Türkiye kapitalizmi, “rekor büyüme ve ihracat” verileriyle AKP şefleri tarafından yüceltilirken, dış ticaret verileri bu rekorlardaki çarpıklığı ve krize açık tabloyu gözler önüne seriyor. İktisatçı Uğur Gürses’in benzetmesiyle ekonomi, ‘yokuş aşağı frenleri patlamış bir araç’ misali gidiyor ve bu açıdan da aracın sürati, övünülecek en son şey olma özelliği taşıyor.
Önce Türkiye İhracatçılar Meclisi’nin Mart ayı verileri, sonra da Gümrük ve Ticaret Bakanlığı’nın açıkladığı geçici dış ticaret rakamları açıklandı. Ekonomi Bakanı Nihat Zeybekçi ile Gümrük ve Ticaret Bakanı Bülent Tüfenkçi, bu veriler üzerinden “ihracatta rekor” propagandasını öne çıkarttı. Bunu yaparken de kendi çıkarları gereği tabloyu çarpıttılar. Doların TL karşısında kırdığı rekoru ve enflasyondaki rekor artışları görmezden geldiler. Oysa dolar bazında rekor kıran ihracat, miktar bazında tam da bu nedenle düşüş göstermişti.
Artan ithalat, dış ticaret açığı ve dışa bağımlılık
Rekorlarla övünülen ‘pembe tablo’lara rağmen, Türkiye ekonomisindeki kriz eğilimi, ihracatın ötesine bakıldığında, ithalat ve dış ticaret açığında devam eden artışlarla gözler önüne seriliyor. Zira dış ticaret açığı rekor artışlarla devam ederken, ithalat da ihracattan daha fazla büyüyor.

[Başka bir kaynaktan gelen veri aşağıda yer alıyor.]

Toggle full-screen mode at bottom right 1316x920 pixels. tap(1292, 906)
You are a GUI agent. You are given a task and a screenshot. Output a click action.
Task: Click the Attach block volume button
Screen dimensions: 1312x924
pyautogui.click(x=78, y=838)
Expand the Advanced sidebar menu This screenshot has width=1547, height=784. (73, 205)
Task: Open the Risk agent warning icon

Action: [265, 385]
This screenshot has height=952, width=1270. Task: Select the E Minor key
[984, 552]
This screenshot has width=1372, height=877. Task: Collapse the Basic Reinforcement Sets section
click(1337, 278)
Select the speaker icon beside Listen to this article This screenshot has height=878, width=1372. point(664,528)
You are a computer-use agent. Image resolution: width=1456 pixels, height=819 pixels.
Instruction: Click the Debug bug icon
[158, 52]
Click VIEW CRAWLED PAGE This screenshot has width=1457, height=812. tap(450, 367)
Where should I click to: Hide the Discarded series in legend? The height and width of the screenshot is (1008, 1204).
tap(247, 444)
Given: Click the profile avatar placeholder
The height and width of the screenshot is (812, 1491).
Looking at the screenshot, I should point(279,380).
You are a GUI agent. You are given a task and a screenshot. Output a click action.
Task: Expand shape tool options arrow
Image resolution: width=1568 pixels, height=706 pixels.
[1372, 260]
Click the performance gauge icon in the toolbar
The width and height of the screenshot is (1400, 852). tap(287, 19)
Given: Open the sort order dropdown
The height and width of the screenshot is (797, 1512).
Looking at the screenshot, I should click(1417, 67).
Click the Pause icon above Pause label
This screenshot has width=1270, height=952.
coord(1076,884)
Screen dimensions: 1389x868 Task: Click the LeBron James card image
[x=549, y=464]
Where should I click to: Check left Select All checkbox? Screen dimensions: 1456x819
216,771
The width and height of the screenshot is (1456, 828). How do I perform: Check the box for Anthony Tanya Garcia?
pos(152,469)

Son olarak Gümrük ve Ticaret Bakanlığı’nın açıkladığı Mart ayı verilerinde de ihracat geçtiğimiz yılın aynı ayına kıyasla yüzde 8 artışla 15 milyar 599 milyon dolara ulaşsa da, ithalat yüzde 12,77 artışla 21 milyar 421 milyon dolara tırmandı. Bu açıdan ihracatın ithalatı karşılama oranı yüzde 72,8 olurken, dış ticaret açığı da 5 milyar 822 milyon dolara çıktı. Dış ticaret açığı da geçtiğimiz yılın aynı ayına kıyasla yüzde 28’e yakın artış göstermiş oldu.